Screenshot grounding data:

BEGIN

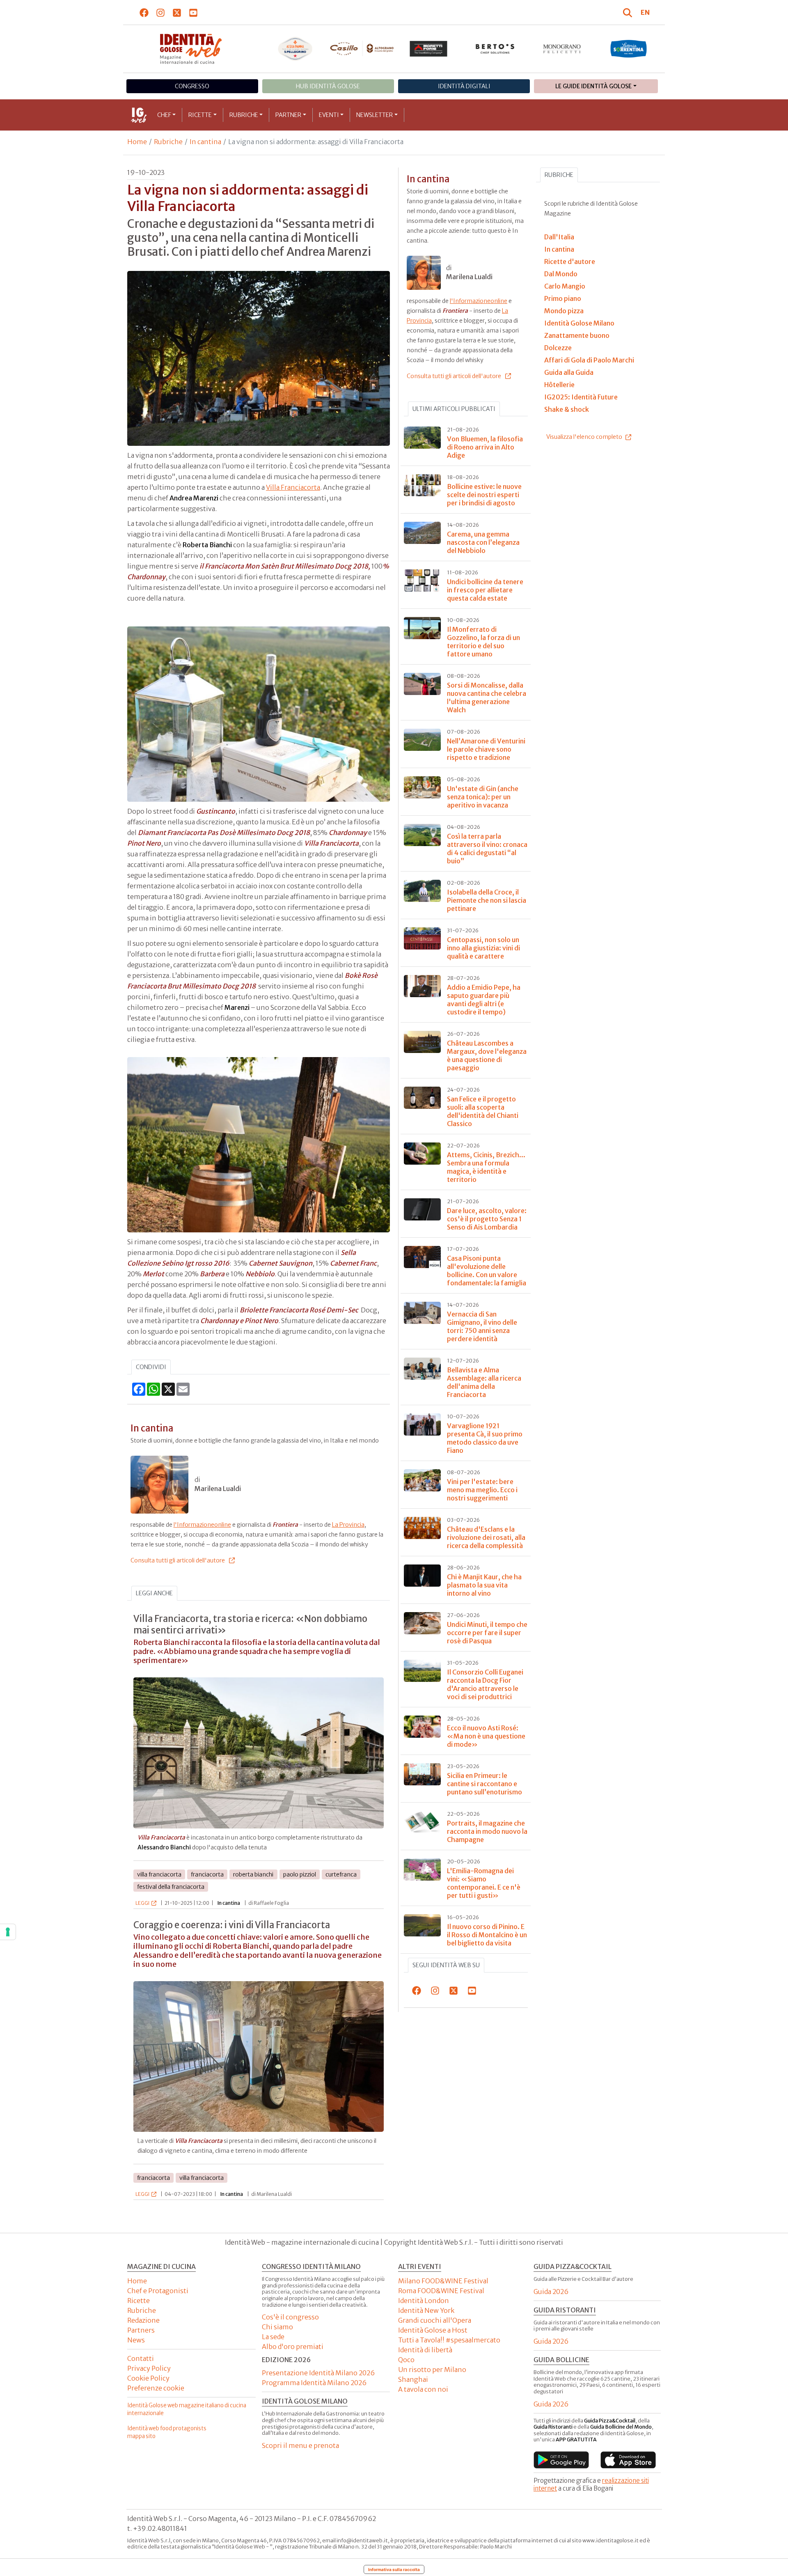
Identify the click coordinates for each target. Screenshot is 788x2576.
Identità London (423, 2300)
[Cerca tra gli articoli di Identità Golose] (628, 12)
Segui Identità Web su (446, 1965)
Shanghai (413, 2379)
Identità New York (426, 2310)
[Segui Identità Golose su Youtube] (193, 12)
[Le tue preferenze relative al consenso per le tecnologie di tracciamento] (8, 1932)
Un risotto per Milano (432, 2369)
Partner (288, 115)
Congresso (192, 86)
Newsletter (374, 115)
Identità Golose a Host (432, 2330)
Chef (164, 115)
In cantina (205, 142)
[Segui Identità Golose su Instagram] (160, 12)
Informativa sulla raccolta (394, 2569)
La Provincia (348, 1524)
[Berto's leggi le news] (495, 49)
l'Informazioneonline (202, 1524)
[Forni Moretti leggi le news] (428, 49)
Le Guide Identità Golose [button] (593, 86)
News (136, 2340)
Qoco (406, 2360)
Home (137, 142)
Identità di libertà (425, 2350)
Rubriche (243, 115)
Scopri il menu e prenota (300, 2445)
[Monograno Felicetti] (562, 49)
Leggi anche (154, 1593)
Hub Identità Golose (328, 86)
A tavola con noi (423, 2389)
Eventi (329, 115)
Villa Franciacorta (293, 487)
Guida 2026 (551, 2291)
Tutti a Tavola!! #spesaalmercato (449, 2340)
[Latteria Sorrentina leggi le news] (628, 49)
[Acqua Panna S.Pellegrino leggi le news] (295, 49)
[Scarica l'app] (561, 2459)
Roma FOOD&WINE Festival (441, 2291)
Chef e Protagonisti (157, 2291)
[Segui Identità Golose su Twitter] (177, 12)
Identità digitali (464, 86)
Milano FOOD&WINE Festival (443, 2281)
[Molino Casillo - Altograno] (361, 48)
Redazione (143, 2320)
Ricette (200, 115)
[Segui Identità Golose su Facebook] (144, 12)
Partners (141, 2330)
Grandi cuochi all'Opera (434, 2320)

END

- [Problem] The reply should contain all of the data above, word for word, with no pictures.

- [Answer to the problem]
Identify the click coordinates for each target. Screenshot is 788x2576.
Identità London (423, 2300)
[Cerca tra gli articoli di Identità Golose] (628, 12)
Segui Identità Web su (446, 1965)
Shanghai (413, 2379)
Identità New York (426, 2310)
[Segui Identità Golose su Youtube] (193, 12)
[Le tue preferenze relative al consenso per le tecnologie di tracciamento] (8, 1932)
Un risotto per Milano (432, 2369)
Partner (288, 115)
Congresso (192, 86)
Newsletter (374, 115)
Identità Golose a Host (432, 2330)
Chef (164, 115)
In cantina (205, 142)
[Segui Identità Golose su Instagram] (160, 12)
Informativa sulla raccolta (394, 2569)
La Provincia (348, 1524)
[Berto's leggi le news] (495, 49)
l'Informazioneonline (202, 1524)
[Forni Moretti leggi le news] (428, 49)
Le Guide Identità Golose [button] (593, 86)
News (136, 2340)
Qoco (406, 2360)
Home (137, 142)
Identità di libertà (425, 2350)
Rubriche (243, 115)
Scopri il menu e prenota (300, 2445)
[Monograno Felicetti] (562, 49)
Leggi anche (154, 1593)
Hub Identità Golose (328, 86)
A tavola con noi (423, 2389)
Eventi (329, 115)
Villa Franciacorta (293, 487)
Guida 2026 (551, 2291)
Tutti a Tavola!! #spesaalmercato (449, 2340)
[Latteria Sorrentina leggi le news] (628, 49)
[Acqua Panna S.Pellegrino leggi le news] (295, 49)
[Scarica l'app] (561, 2459)
Roma FOOD&WINE Festival (441, 2291)
Chef e Protagonisti (157, 2291)
[Segui Identità Golose su Twitter] (177, 12)
Identità digitali (464, 86)
Milano FOOD&WINE Festival (443, 2281)
[Molino Casillo - Altograno] (361, 48)
Redazione (143, 2320)
Ricette (200, 115)
[Segui Identità Golose su Facebook] (144, 12)
Partners (141, 2330)
Grandi cuochi all'Opera (434, 2320)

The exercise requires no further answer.